Das Umfeld der Salinen von Pedra de Lume zieht zunehmend touristische und Immobilienprojekte an
Eine Attraktion, die den Wert des Umfelds verändert
Grundstücke in der Nähe des Zugangs zu den Salinen werden mit rund 3.500 CVE/m² gehandelt.
Vom Randgebiet zum touristischen Aktivposten
Boutique-Unterkünfte und Gastronomieprojekte, ausgerichtet auf Tagesbesucher.
Kleine Projekte, wachsender Druck
Ihre Zunahme sorgt für Besorgnis über die Auswirkungen auf das Landschaftsbild.
Zwischen Erhalt und Entwicklung
Es wird vor der Gefahr gewarnt, die Einzigartigkeit des Ortes ohne klare Raumordnung zu verlieren.
Eine einzigartige Landschaft als Anziehungspunkt
Der alte Vulkankrater von Pedra de Lume mit seinen Salzbecken und seiner mondähnlichen Landschaft hat sich zu einer der meistbesuchten touristischen Attraktionen von Sal entwickelt, was das wachsende Immobilieninteresse in seiner unmittelbaren Umgebung erklärt. Reiseveranstalter nehmen den Besuch der Salinen in einen Großteil der organisierten Rundfahrten über die Insel auf. Dieser stetige Besucherstrom hat zuvor als Randgebiete geltende Grundstücke in Aktivposten mit realer Nachfrage verwandelt. Lokale Bauträger räumen ein, dass vor kaum einem Jahrzehnt niemand ein solches Interesse an der Gegend erwartet hätte.
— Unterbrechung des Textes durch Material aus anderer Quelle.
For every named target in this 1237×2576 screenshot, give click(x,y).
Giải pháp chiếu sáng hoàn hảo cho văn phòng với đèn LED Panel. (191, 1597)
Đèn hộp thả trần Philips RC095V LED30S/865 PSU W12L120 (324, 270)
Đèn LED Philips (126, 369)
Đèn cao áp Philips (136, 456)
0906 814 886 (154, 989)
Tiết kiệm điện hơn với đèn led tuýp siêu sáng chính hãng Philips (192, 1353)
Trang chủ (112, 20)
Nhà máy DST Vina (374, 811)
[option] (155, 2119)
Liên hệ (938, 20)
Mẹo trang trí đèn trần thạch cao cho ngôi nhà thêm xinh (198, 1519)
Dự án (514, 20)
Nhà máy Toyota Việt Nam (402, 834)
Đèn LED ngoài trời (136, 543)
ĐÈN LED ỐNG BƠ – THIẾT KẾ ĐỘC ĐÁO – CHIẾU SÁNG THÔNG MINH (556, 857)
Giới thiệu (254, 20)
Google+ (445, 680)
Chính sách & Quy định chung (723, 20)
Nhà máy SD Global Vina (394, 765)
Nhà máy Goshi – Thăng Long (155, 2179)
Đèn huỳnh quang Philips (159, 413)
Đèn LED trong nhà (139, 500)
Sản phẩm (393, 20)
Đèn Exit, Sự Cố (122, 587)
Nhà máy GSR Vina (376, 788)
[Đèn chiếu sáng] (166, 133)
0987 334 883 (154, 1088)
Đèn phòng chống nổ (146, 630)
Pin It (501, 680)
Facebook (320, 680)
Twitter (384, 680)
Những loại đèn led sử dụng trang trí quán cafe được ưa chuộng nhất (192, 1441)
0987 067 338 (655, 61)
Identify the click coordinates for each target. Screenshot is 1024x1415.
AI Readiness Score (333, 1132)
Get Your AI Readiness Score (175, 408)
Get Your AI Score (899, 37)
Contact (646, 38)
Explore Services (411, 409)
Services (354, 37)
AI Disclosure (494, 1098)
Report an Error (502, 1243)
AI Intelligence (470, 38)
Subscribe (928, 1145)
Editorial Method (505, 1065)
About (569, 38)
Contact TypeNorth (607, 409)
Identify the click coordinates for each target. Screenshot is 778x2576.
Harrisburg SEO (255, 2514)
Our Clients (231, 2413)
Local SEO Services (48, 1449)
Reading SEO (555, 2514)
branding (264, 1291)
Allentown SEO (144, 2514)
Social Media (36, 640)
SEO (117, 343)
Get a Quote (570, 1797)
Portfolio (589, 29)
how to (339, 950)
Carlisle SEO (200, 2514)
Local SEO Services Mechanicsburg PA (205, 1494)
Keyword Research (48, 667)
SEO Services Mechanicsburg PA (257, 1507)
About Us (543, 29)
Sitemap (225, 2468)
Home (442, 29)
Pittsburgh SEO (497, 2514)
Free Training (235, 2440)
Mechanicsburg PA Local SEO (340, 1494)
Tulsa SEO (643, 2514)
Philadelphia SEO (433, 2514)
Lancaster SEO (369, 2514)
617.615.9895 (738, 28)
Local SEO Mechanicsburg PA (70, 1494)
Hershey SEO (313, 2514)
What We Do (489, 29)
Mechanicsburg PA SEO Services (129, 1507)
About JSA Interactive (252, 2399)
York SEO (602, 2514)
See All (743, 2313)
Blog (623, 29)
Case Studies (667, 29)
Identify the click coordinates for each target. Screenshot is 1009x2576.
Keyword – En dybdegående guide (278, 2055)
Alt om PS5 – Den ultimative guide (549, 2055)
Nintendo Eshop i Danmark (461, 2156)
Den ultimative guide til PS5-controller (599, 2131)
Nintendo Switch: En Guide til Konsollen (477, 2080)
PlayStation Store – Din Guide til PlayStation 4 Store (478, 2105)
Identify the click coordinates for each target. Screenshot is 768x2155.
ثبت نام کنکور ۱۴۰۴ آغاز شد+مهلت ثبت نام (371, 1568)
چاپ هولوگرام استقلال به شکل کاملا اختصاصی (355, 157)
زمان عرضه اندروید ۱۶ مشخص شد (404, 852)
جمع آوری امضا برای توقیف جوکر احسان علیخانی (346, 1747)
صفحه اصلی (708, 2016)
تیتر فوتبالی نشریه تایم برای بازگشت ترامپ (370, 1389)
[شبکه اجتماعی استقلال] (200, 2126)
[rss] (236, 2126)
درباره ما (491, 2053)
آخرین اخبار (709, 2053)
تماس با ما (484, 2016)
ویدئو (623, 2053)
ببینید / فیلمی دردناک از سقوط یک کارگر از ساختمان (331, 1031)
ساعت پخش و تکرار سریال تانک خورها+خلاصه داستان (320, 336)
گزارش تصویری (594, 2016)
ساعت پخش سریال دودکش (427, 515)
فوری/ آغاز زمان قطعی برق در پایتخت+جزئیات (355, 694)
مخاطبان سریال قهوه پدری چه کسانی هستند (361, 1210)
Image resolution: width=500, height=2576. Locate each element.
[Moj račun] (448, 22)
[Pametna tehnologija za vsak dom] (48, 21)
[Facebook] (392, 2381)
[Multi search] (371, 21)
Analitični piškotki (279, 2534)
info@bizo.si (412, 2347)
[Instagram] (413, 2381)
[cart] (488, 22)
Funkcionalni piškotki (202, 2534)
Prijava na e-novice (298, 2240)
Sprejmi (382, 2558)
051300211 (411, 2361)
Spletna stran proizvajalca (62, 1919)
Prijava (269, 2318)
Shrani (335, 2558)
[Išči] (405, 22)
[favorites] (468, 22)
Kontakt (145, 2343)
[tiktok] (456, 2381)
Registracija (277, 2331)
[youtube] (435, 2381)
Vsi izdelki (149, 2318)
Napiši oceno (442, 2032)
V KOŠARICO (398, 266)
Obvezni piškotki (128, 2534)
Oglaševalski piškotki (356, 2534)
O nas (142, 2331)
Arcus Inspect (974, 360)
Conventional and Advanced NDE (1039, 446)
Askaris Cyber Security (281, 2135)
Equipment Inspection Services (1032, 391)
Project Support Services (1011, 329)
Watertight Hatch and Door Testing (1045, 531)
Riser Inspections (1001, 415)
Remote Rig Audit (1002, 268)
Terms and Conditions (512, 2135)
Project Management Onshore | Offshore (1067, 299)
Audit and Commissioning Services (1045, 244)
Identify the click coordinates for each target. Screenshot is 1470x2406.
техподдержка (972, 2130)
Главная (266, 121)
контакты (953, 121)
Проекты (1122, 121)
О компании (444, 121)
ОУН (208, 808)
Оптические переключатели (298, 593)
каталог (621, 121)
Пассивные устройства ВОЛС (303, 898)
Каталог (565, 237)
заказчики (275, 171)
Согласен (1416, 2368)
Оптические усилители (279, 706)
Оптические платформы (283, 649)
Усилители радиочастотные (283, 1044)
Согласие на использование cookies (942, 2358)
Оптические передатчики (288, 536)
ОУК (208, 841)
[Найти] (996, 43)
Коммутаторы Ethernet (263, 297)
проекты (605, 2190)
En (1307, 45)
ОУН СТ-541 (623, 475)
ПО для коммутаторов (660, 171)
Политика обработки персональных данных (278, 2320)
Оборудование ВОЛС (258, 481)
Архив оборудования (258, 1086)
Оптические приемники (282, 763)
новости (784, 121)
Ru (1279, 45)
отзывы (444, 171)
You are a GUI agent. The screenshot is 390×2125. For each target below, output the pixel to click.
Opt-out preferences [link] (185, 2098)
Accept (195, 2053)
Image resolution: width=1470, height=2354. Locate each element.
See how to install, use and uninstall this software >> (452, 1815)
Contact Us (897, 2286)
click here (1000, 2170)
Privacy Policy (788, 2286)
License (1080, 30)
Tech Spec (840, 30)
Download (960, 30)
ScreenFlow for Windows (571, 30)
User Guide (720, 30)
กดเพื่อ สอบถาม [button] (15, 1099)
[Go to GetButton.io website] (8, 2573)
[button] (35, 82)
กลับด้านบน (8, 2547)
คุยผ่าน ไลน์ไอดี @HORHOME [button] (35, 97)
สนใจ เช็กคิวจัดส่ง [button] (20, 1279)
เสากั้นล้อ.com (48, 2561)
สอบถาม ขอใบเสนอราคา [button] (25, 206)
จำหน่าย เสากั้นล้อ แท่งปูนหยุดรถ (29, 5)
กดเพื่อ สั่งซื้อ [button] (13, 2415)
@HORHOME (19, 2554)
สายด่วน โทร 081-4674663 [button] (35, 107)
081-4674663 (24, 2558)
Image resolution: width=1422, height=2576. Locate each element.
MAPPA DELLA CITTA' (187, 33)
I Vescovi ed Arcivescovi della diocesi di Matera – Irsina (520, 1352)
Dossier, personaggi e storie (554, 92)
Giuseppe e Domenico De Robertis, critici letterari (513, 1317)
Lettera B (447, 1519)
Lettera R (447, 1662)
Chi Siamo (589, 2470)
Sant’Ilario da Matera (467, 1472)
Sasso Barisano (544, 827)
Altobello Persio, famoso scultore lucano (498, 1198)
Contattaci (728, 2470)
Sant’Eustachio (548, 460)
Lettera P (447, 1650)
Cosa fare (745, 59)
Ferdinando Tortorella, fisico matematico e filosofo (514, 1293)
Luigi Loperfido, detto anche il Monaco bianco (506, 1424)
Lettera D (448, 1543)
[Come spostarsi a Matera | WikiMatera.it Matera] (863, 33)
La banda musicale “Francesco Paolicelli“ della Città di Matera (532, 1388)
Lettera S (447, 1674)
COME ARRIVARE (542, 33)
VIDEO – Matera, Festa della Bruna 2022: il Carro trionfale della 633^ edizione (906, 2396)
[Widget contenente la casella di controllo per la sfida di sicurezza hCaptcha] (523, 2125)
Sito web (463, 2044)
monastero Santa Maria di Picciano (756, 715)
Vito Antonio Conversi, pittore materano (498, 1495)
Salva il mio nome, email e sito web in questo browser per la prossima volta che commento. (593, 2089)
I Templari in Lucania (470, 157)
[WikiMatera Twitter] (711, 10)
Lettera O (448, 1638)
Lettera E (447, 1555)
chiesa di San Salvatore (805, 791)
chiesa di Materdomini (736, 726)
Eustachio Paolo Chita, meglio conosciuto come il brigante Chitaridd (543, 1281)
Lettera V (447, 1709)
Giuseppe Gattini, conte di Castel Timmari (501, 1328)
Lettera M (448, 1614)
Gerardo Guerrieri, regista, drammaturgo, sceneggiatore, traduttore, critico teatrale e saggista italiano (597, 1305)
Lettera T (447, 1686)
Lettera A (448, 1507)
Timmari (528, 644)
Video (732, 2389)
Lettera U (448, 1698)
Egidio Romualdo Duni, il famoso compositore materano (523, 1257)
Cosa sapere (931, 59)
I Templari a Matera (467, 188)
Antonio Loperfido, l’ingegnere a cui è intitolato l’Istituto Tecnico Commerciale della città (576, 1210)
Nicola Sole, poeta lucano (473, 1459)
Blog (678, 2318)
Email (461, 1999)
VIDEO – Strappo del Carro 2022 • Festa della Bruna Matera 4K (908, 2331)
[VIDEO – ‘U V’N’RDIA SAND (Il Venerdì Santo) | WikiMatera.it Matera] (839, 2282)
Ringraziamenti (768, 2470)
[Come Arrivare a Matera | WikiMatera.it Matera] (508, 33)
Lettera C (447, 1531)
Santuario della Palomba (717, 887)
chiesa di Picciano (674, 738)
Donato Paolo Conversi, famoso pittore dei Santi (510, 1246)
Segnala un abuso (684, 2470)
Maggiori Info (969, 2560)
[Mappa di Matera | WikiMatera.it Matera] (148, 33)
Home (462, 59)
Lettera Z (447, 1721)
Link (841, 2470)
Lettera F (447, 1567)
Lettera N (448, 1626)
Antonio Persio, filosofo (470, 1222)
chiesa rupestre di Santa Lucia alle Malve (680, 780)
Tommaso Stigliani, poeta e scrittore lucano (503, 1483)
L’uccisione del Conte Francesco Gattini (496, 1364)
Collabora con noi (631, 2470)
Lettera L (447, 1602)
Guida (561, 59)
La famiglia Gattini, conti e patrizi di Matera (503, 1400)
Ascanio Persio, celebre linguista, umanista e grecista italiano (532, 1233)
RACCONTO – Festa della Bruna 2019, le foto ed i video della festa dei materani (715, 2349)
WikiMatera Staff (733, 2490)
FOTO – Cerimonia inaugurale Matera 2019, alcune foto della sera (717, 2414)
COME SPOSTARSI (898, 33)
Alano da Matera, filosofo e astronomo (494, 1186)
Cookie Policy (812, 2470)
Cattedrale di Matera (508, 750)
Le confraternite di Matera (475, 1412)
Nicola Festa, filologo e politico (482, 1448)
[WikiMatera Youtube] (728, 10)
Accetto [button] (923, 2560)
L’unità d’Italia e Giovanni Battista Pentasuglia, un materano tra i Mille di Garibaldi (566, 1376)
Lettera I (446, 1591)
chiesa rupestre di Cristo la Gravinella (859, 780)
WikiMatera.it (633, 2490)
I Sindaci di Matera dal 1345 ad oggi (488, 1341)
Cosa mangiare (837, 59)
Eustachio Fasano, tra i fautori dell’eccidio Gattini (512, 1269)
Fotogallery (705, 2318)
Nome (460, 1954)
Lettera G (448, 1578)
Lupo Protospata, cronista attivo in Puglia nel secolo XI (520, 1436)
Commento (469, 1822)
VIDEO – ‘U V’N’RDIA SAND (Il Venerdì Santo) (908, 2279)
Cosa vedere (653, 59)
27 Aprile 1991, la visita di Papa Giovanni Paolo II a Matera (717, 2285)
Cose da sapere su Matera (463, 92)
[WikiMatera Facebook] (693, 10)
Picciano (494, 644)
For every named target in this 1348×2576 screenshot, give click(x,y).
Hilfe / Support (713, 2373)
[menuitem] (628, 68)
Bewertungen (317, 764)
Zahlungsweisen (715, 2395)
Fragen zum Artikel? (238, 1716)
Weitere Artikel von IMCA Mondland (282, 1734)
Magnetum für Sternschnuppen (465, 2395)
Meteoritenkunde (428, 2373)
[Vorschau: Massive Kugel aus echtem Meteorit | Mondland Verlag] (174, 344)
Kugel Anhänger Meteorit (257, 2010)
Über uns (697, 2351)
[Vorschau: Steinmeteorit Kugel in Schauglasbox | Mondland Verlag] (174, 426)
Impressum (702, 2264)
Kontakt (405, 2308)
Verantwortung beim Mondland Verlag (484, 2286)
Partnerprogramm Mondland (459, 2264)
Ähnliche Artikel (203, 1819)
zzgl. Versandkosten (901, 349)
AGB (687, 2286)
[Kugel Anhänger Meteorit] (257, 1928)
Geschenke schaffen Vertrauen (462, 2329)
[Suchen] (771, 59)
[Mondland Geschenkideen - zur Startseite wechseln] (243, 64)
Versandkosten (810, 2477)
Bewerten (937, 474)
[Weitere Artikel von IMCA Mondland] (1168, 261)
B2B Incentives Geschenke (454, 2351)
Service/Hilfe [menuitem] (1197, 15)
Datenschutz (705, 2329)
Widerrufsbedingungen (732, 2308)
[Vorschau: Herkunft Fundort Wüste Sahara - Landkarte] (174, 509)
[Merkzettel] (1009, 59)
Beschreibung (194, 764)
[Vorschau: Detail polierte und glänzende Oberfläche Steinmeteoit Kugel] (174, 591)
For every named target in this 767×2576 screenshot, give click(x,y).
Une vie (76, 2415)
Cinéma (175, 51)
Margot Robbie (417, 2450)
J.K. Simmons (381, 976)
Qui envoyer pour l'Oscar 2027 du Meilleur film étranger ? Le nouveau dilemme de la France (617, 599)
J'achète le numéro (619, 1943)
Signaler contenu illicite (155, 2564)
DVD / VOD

Kleinprojekte in Umsetzung
Die Projekte, die in der Nähe des Zugangs zu den Salinen entstehen, kombinieren kleine Boutique-Unterkünfte mit wenigen Zimmern mit einem Gastronomieangebot, das eher auf Tagesbesucher als auf Langzeitgäste ausgerichtet ist. Dieses Format erfordert eine geringere Anfangsinvestition als ein konventionelles Hotel, was lokale Kleininvestoren sowie einige auf der Insel ansässige Ausländer angezogen hat. Die Nähe zu Espargos erleichtert die Versorgung und die Personalgewinnung für diese Betriebe. Mehrere dieser Projekte sind bereits in Betrieb, während andere sich noch in der Bauphase befinden.
Die Gefahr unkontrollierter Zunahme
Der Erfolg des Gebiets selbst hat die Zahl der Bauanträge im Umfeld von Pedra de Lume vervielfacht, was bei den städtischen Fachleuten zunehmend Sorge über die mögliche optische Beeinträchtigung einer bislang kaum veränderten Landschaft auslöst. Einige Anwohner und Reiseveranstalter warnen bereits, dass eine übermäßige Bebauung gerade jenen Reiz mindern könnte, der den Ort einzigartig macht. Die Câmara Municipal von Sal prüft, ob die derzeitige Planung ausreicht, um dieses Wachstum zu ordnen. Das Fehlen einer spezifischen Regelung für das Umfeld des Kraters wird als eines der Hauptdefizite genannt.
Zwischen Schutz und Nutzung
Raumplanungsexperten betonen, dass Pedra de Lume einen eigenen Plan benötigt, der die touristische Entwicklung mit dem Erhalt ihres landschaftlichen und geologischen Werts in Einklang bringt. Ohne einen solchen Rahmen, warnen sie, laufe der Ort Gefahr, genau das zu verlieren, was ihn von anderen bereits überlaufenen Küstengebieten der Insel unterscheidet. Örtliche Behörden haben die Möglichkeit erwähnt, zusätzliche Schutzkategorien für das unmittelbare Umfeld des Kraters zu prüfen. Während dieser Rahmen noch festgelegt wird, vervielfachen sich die kleinen Immobilienprojekte in der Gegend weiter.